Nusinersen is a drug about which substantial knowledge has already been gained based on real-world clinical practice data. It turns out that treatment outcomes can be even better than those demonstrated in clinical trials. The therapeutic goal is to halt disease progression at the stage present when treatment is initiated. Some patients also show functional improvement. This may be related to the theory of motor neuron remodeling. Every human is born with a fixed pool of motor neurons; in SMA, some remain functional while others are permanently lost. Researchers believe there is still a pool of neurons that can be saved from damage, which is achieved through treatment.
“At the Department of Pediatric Neurology in Lublin, the first patients received nusinersen as early as autumn 2018 under compassionate use programs. These patients were either mildly symptomatic or already showing initial SMA symptoms. They continue to receive the drug as part of the drug program. Use of the drug has definitely slowed disease progression. Of course, this depends on the stage at which treatment was initiated. Patients treated before symptoms appeared or when symptoms were mild show marked slowing of disease progression. Even patients treated later, with more advanced symptoms, show improvements in functional scales used to assess SMA patients. However, better results are observed in patients with milder symptoms,” explained Prof. Magdalena Chrościńska-Krawczyk.

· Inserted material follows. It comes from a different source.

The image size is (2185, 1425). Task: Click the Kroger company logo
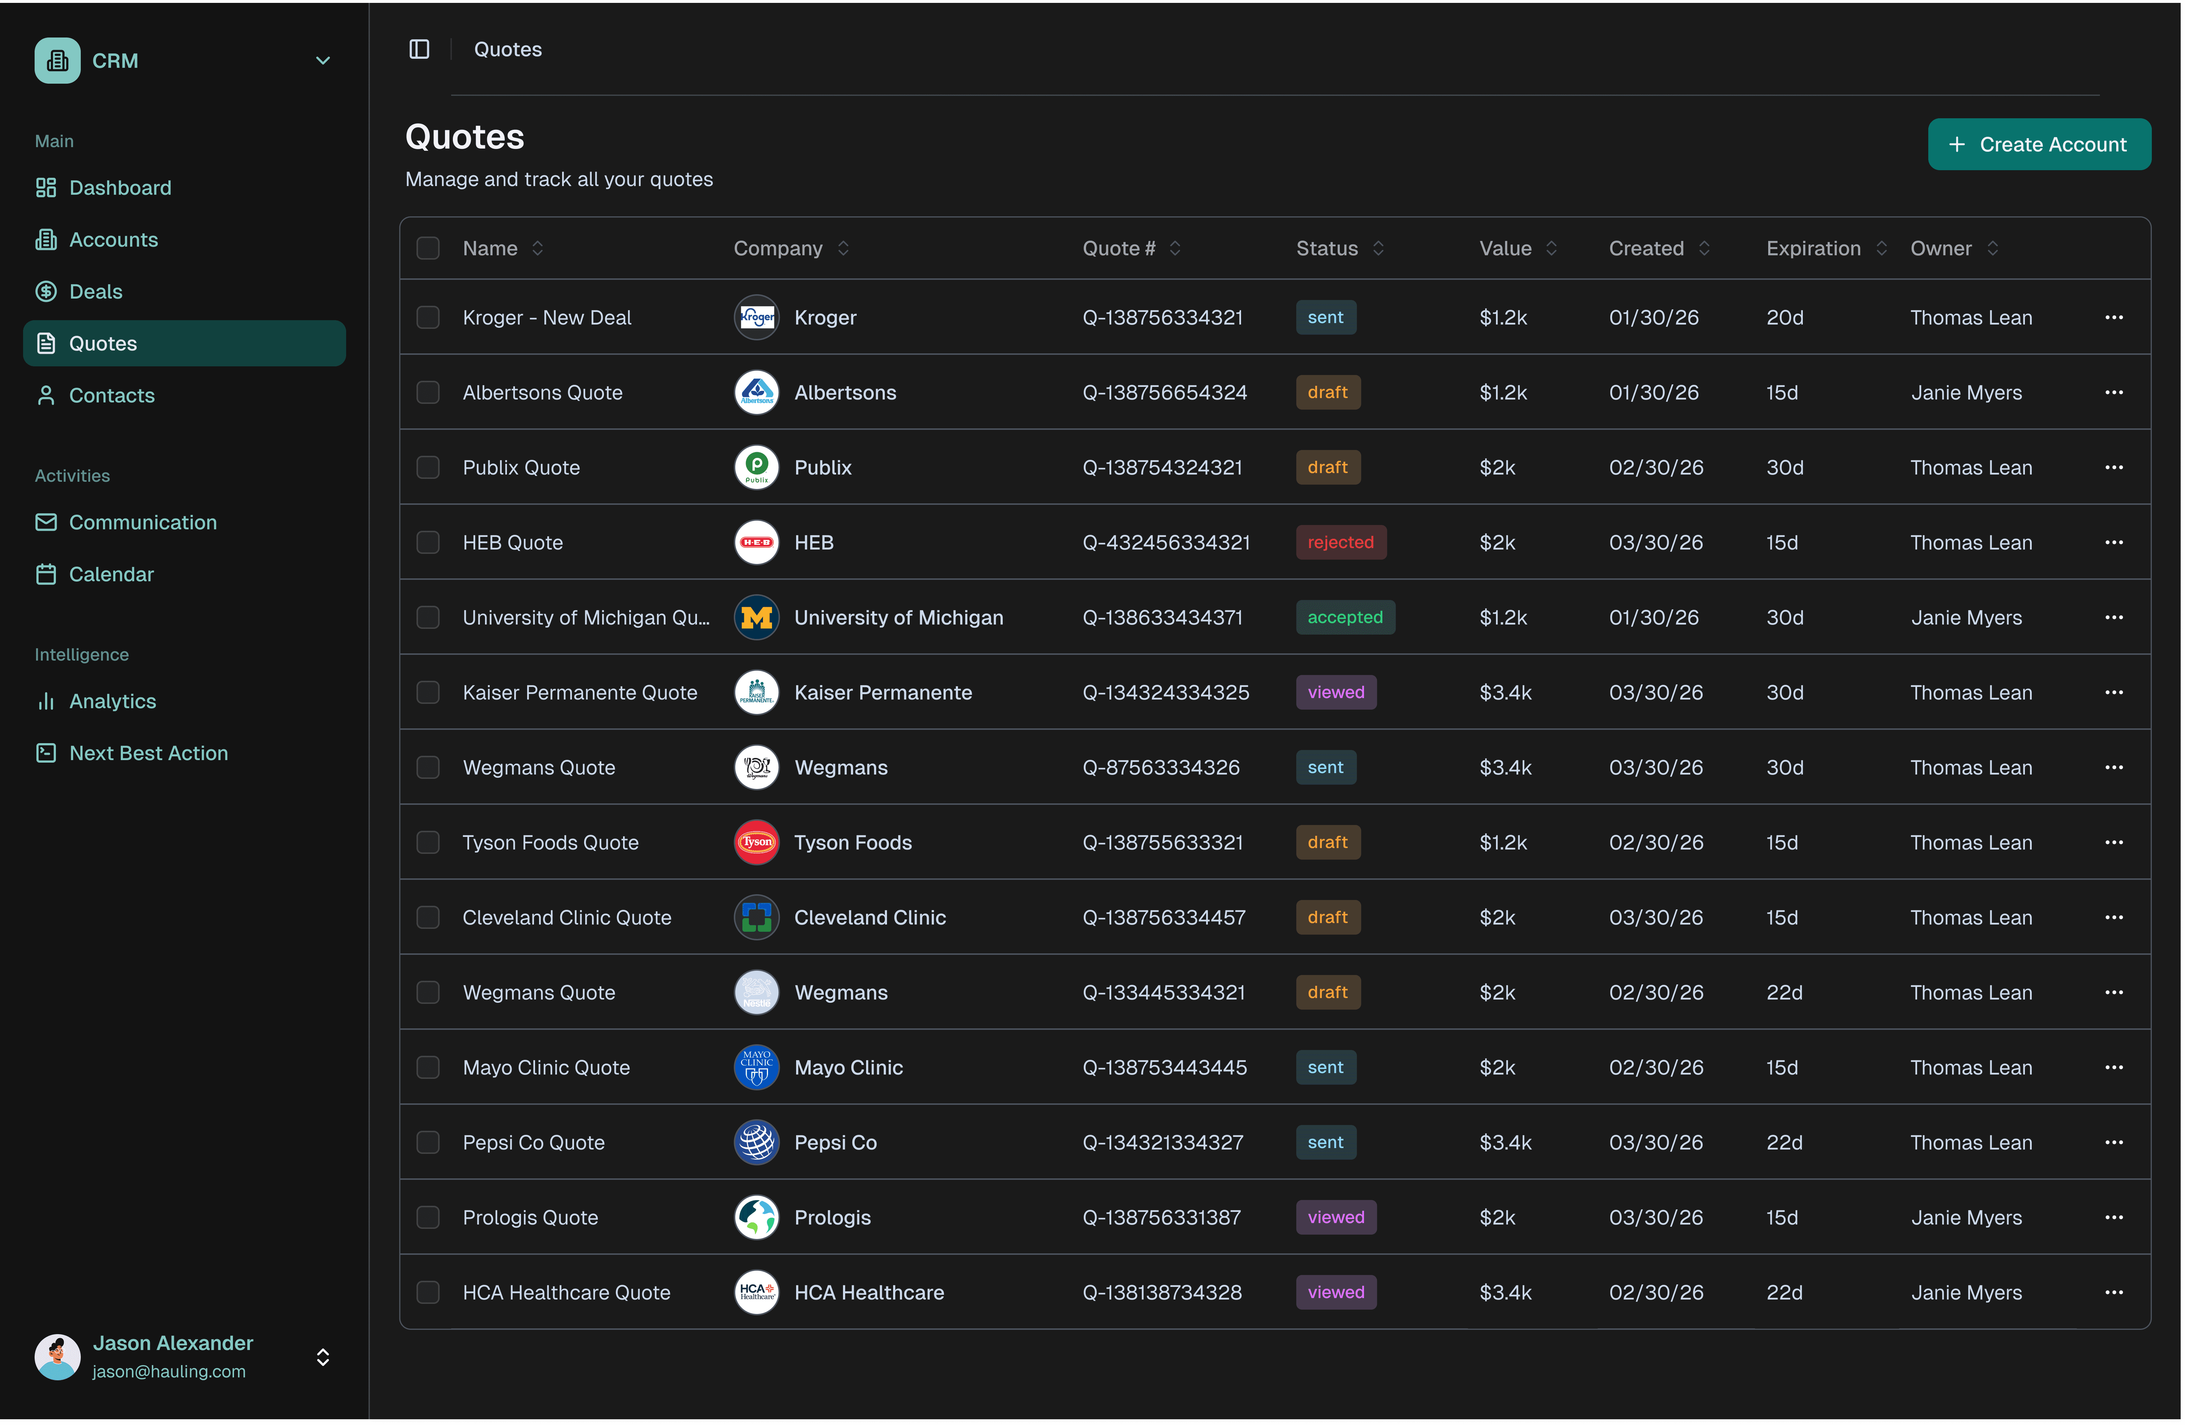point(756,318)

Neurology centers affiliated with the Medical University of Lublin are reference centers where the most advanced therapies are implemented. One challenge the healthcare system must address—according to experts—is adjusting the pricing of services provided within drug programs to market realities. Some centers hesitate to initiate these programs due to low cost-effectiveness, which is especially relevant amid delays in reimbursement by the National Health Fund.

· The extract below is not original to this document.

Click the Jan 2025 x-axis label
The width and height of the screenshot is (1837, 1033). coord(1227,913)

“We have undertaken great efforts to launch these programs, which require extensive knowledge, are time-consuming, and involve high costs. We pride ourselves in the region on having succeeded. We realize that the number of patients diagnosed will grow, as will the number of programs. More staff will be needed, which presents challenges, as well as ensuring continuous financing. Remember, these therapies are expensive, and the medical facility implementing them essentially finances the costs upfront—both drugs and medical personnel—and then waits for reimbursement. Therefore, financial liquidity is crucial to enable medical centers to carry out these tasks,” noted Prof. Konrad Rejdak, adding, “If other centers see that it is feasible and that financial problems do not arise, they will be more willing to undertake these activities to shorten the patient’s pathway to treatment.”
A critical moment in caring for patients diagnosed and treated during childhood is the transition from pediatric to adult care. The centers around the Medical University of Lublin have developed an efficient model for patient handover. However, in many other regions, this remains a problem. Sometimes adult or pediatric centers are missing in certain cities, making care organization very difficult.
“Professors from our centers cooperate very well. We have this transition very well organized, which is a problem in some other voivodeships. Here it functions very well, and I see no current need to increase the number of centers. We respond quickly to entities that approach us wanting to implement all these procedures,” emphasized Deputy Governor of Lublin Voivodeship, Andrzej Maj.